I have relied heavily on the following source materials in writing The Boschloper Saga:
John Romeyn Brodhead’s Documents Relative to the Colonial History of the State of New York procured in Holland, England and France: Vol. II (Holland Documents: 1657-1678); Vol. III (London Documents: 1614-1692); Vol. IX (Paris Documents: 1631-1744); all published in 1855.
Brodhead’s History of the State of New York: Vol. II; published in 1871.
Cadwallader Colden’s The History of the Five Indian Nations Depending on the Province of New-York in America: Part I; published in 1727.
Edward B. O’Callaghan’s Documentary History of the State of New York, Vol. I; published in 1849.

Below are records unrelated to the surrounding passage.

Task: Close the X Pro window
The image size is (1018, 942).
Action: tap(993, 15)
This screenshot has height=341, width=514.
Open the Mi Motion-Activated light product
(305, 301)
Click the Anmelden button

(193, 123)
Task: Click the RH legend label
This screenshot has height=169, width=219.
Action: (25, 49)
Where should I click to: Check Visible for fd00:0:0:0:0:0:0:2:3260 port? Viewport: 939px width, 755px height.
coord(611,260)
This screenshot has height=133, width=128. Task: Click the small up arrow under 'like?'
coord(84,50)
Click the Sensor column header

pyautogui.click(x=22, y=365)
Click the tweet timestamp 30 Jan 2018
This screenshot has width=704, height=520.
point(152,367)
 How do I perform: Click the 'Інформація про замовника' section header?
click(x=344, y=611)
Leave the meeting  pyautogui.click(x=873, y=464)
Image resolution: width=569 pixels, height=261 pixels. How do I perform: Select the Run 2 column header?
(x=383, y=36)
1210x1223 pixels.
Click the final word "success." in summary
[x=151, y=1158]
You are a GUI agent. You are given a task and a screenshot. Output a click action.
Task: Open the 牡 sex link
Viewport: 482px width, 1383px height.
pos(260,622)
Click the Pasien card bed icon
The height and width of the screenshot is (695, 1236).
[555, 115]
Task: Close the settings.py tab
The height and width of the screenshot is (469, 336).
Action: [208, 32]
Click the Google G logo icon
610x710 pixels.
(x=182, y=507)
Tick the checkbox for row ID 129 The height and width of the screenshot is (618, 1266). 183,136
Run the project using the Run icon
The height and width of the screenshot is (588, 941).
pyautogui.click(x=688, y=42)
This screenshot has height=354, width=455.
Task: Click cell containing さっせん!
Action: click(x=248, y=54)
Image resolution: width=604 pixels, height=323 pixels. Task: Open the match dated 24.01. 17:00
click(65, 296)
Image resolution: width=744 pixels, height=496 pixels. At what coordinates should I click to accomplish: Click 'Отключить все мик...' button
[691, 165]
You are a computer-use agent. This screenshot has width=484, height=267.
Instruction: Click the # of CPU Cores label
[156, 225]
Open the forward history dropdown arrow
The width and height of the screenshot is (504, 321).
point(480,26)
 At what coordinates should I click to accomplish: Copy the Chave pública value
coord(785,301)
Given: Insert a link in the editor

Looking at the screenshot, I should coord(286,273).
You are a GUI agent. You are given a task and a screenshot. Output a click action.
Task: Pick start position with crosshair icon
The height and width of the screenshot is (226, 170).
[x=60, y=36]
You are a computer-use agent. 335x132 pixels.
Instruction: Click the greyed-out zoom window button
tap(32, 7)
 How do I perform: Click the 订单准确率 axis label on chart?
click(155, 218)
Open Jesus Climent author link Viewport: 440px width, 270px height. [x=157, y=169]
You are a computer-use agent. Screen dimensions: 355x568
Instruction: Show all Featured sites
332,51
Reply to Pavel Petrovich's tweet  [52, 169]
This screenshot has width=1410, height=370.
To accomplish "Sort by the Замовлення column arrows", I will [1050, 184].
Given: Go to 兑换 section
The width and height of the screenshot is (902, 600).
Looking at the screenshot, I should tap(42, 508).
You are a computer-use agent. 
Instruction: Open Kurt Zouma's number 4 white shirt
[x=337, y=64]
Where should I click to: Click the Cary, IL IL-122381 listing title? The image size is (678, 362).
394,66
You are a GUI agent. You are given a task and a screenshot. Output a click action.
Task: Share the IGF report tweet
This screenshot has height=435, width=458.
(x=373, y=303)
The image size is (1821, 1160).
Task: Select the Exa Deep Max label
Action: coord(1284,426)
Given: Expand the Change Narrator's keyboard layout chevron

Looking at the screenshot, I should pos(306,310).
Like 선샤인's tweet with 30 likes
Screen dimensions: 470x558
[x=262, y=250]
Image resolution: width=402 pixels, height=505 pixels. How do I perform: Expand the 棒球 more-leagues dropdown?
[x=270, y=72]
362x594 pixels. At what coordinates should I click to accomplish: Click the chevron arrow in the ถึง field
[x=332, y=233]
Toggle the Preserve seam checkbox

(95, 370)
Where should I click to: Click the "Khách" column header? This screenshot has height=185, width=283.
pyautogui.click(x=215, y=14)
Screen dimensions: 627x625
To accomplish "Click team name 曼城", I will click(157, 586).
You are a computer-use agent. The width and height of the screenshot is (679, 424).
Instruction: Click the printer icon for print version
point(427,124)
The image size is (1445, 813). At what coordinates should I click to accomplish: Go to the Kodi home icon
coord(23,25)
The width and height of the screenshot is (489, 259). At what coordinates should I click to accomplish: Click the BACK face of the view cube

Berthold Fernow’s Documents Relating to the History and Settlements of the Towns along the Hudson and Mohawk Rivers (with the Exception of Albany) From 1630 to 1684 and also Illustrating the Relations of the Settlers with the Indians; published in1881.
John Romeyn Brodhead (1814-1873) devoted himself to the study of the colonial history of New York State. An appointment as an attaché of the American Legation at The Hague in 1839 led him to the discovery that the Dutch archives were rich in materials on the early history of New York. At the urging of the New York Historical Society, the New York State Legislature appropriated funds for Brodhead to gather and interpret documents relating to New York’s colonial history from archives in England, France and the Netherlands. These transcriptions were later edited by Edward B. O’Callaghan and Berthold Fernow.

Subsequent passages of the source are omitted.